La consommation d’énergie électrique des bâtiments communaux (chauffage, éclairage et appareils électriques) et l’éclairage public représentent à eux seuls 69% de la consommation.
Une politique d'utilisation rationnelle de l'énergie va donc être mise en œuvre à partir de 2009, matérialisée dans un premier temps par le diagnostic des bâtiments communaux fait par la classe de première de BTS Domotique du lycée Charles de Gaulle de Muret. Il sera complété par des propositions d’amélioration de l’état du bâti et de la gestion des énergies afin de diminuer la facture énergétique.
Un diagnostic de l’éclairage public de la commune est également prévu.

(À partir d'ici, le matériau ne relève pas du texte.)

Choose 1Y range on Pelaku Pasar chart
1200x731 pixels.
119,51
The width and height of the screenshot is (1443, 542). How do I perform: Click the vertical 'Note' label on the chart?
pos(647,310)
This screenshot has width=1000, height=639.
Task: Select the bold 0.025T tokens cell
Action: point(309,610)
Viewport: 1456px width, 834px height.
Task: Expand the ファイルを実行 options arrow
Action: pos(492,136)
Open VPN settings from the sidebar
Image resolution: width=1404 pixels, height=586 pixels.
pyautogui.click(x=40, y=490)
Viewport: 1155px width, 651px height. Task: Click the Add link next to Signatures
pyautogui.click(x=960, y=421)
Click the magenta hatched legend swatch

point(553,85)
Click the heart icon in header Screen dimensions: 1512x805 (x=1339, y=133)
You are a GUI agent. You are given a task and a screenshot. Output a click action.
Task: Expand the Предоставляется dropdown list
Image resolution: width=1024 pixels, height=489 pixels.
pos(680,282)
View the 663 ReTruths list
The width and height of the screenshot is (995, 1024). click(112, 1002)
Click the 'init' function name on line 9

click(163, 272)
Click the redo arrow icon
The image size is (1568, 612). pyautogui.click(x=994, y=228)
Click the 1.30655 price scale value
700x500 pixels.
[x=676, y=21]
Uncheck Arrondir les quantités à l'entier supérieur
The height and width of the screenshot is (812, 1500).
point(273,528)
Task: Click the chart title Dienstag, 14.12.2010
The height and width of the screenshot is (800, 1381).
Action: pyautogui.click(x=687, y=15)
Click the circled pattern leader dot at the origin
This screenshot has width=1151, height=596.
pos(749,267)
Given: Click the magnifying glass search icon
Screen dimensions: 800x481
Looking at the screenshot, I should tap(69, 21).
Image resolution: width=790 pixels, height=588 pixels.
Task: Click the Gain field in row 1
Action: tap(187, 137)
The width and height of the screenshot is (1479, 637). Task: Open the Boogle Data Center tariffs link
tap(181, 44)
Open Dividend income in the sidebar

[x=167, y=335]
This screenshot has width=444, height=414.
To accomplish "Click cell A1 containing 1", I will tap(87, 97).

Les objectifs de la politique d'utilisation rationnelle de l'énergie à Venerque
Mener une politique locale d’énergie implique une certaine méthode. Inutile de vouloir mettre la charrue avant les bœufs ; mieux vaut d’abord bien connaître son patrimoine pour pouvoir y effectuer les interventions les plus rentables. Inutile de placer des panneaux solaires sur un bâtiment, si les gaspillages d’énergie n’ont pas été réduits.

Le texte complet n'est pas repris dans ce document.